WORK ITEM
Retype the data exactly, from its first line to the line containing "Q&amp;A: How is", including both, and skip any picture.

Collected data entries
+ + + + +
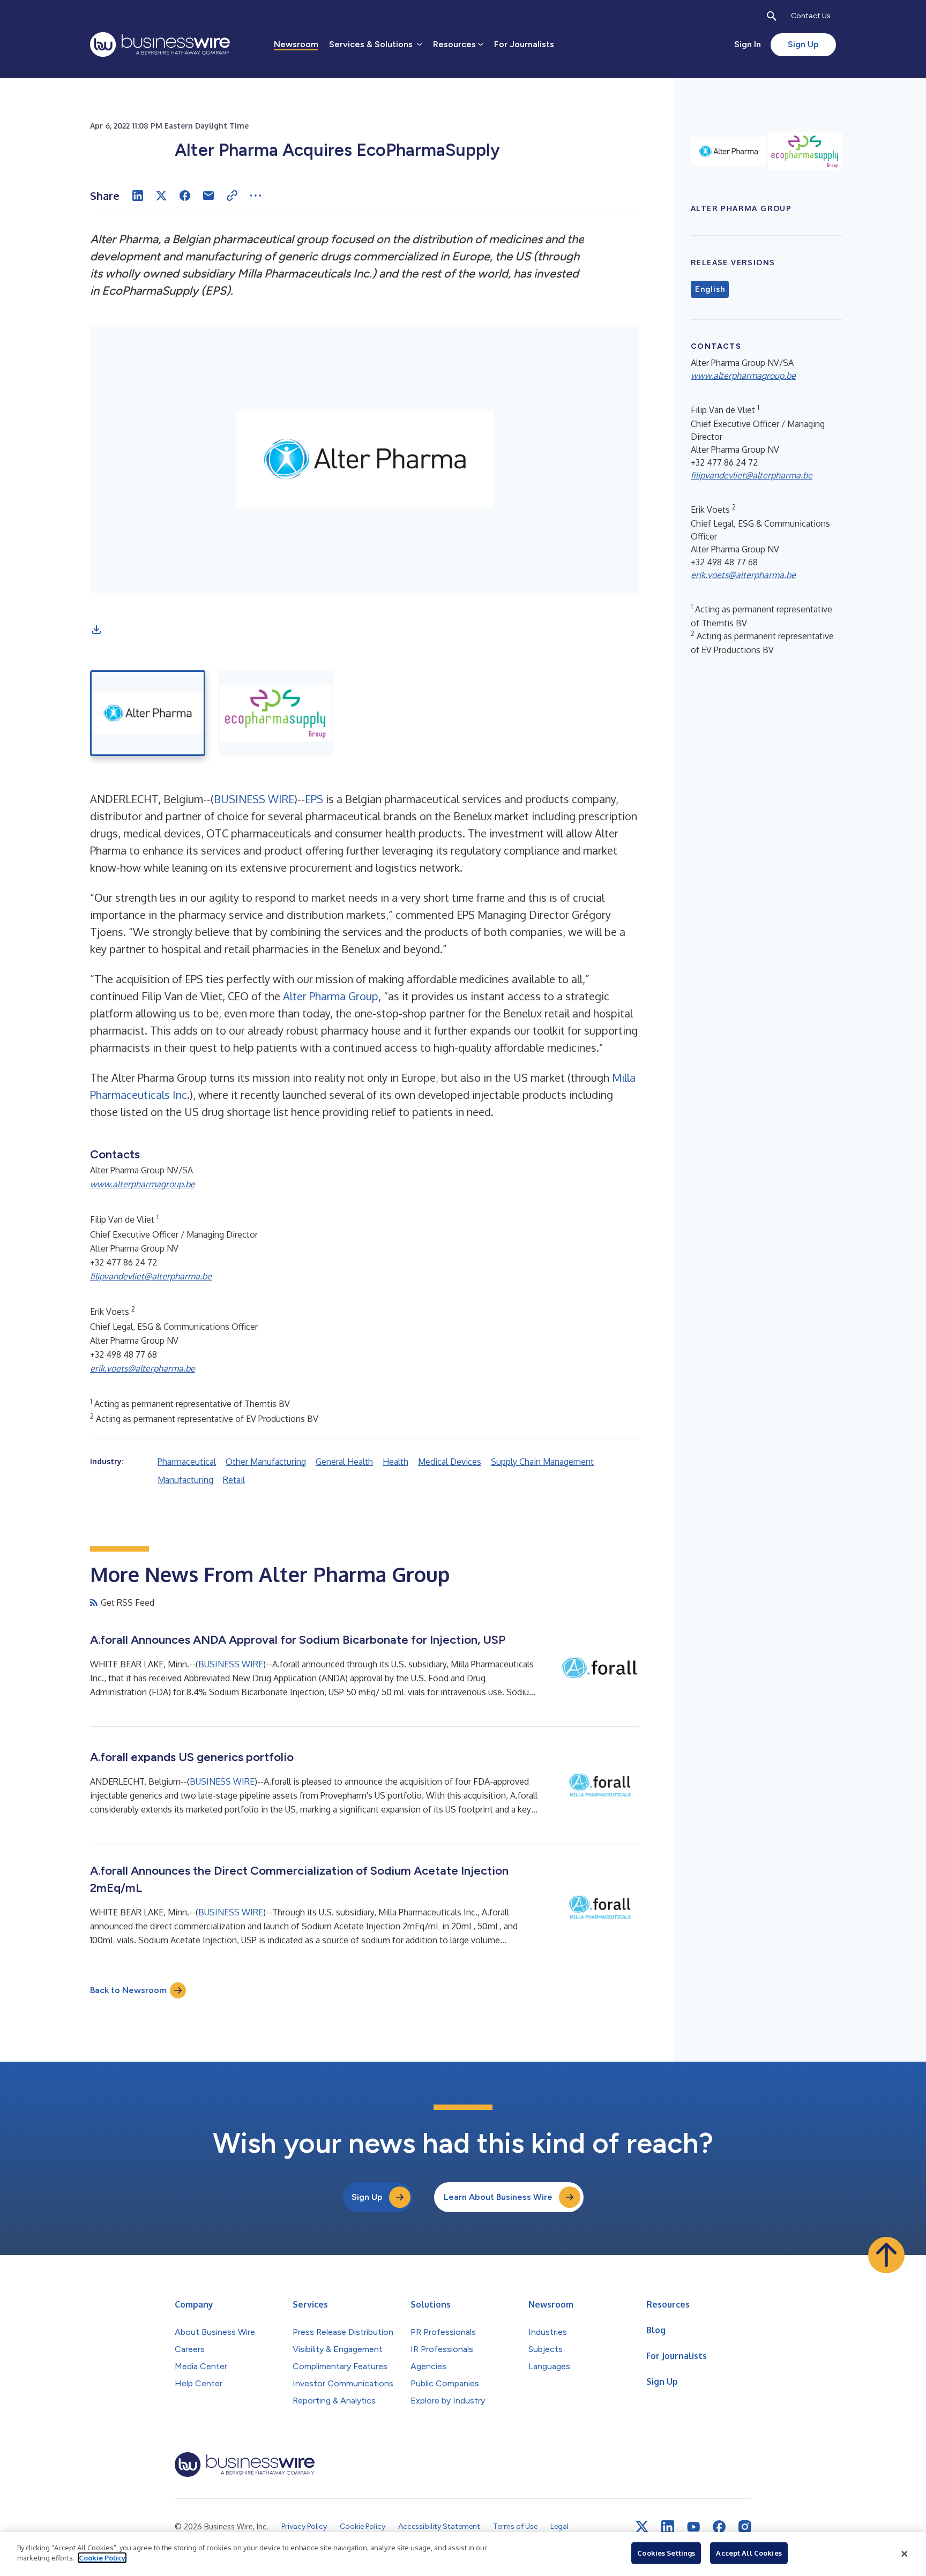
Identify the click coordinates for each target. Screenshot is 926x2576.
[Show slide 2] (275, 713)
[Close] (904, 2554)
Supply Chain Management (542, 1461)
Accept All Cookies (748, 2553)
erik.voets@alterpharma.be (142, 1368)
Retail (234, 1479)
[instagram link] (744, 2526)
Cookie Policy (102, 2557)
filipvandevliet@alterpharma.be (151, 1276)
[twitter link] (642, 2527)
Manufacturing (185, 1479)
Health (395, 1461)
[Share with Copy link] (232, 195)
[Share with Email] (208, 195)
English (710, 289)
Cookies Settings (666, 2553)
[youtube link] (693, 2527)
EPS (314, 799)
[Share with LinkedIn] (137, 195)
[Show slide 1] (147, 713)
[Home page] (160, 44)
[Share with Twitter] (161, 195)
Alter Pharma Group (330, 996)
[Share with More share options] (255, 195)
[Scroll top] (886, 2255)
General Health (344, 1461)
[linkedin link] (667, 2526)
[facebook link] (719, 2526)
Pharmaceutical (187, 1461)
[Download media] (96, 629)
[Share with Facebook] (184, 195)
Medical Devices (449, 1461)
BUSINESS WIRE (254, 799)
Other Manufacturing (266, 1461)
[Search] (771, 16)
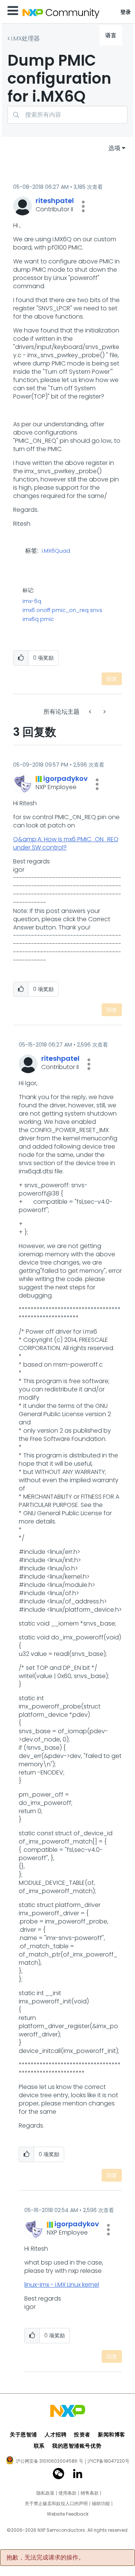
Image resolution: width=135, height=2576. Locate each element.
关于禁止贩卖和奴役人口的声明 (56, 2503)
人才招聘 (55, 2434)
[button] (83, 206)
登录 (125, 12)
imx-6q (31, 601)
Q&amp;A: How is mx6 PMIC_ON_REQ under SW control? (65, 843)
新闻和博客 (111, 2434)
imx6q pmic (38, 619)
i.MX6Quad (56, 551)
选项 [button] (114, 148)
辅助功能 (101, 2503)
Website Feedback (67, 2514)
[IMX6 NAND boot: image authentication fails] (91, 711)
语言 (110, 35)
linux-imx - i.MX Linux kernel (61, 2284)
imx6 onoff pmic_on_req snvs (62, 610)
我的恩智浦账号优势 (76, 2446)
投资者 (82, 2434)
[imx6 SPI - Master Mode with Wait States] (104, 711)
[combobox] (68, 114)
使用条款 (67, 2493)
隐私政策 (45, 2493)
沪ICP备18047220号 (108, 2461)
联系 (39, 2446)
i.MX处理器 (25, 38)
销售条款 (90, 2493)
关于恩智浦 (23, 2434)
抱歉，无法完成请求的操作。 (45, 2557)
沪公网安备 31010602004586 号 (49, 2461)
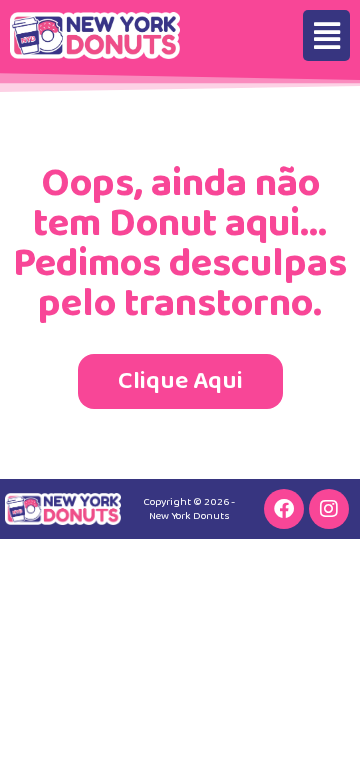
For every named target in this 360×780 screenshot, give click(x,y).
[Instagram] (329, 509)
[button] (326, 35)
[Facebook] (284, 509)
+ + + + +
RESULT FOR THIS TASK
Identify the click coordinates for each target. Screenshot is 926x2576.
[Show slide 2] (275, 713)
[Close] (904, 2554)
Supply Chain Management (542, 1461)
Accept All Cookies (748, 2553)
erik.voets@alterpharma.be (142, 1368)
Retail (234, 1479)
[instagram link] (744, 2526)
Cookie Policy (102, 2557)
filipvandevliet@alterpharma.be (151, 1276)
[twitter link] (642, 2527)
Manufacturing (185, 1479)
Health (395, 1461)
[Share with Copy link] (232, 195)
[Share with Email] (208, 195)
English (710, 289)
Cookies Settings (666, 2553)
[youtube link] (693, 2527)
EPS (314, 799)
[Share with LinkedIn] (137, 195)
[Show slide 1] (147, 713)
[Home page] (160, 44)
[Share with Twitter] (161, 195)
Alter Pharma Group (330, 996)
[Share with More share options] (255, 195)
[Scroll top] (886, 2255)
General Health (344, 1461)
[linkedin link] (667, 2526)
[facebook link] (719, 2526)
Pharmaceutical (187, 1461)
[Download media] (96, 629)
[Share with Facebook] (184, 195)
Medical Devices (449, 1461)
BUSINESS WIRE (254, 799)
Other Manufacturing (266, 1461)
[Search] (771, 16)
Image resolution: width=135, height=2576. Locate each element.
关于禁止贩卖和奴役人口的声明 (56, 2503)
人才招聘 (55, 2434)
[button] (83, 206)
登录 (125, 12)
imx-6q (31, 601)
Q&amp;A: How is mx6 PMIC_ON_REQ under SW control? (65, 843)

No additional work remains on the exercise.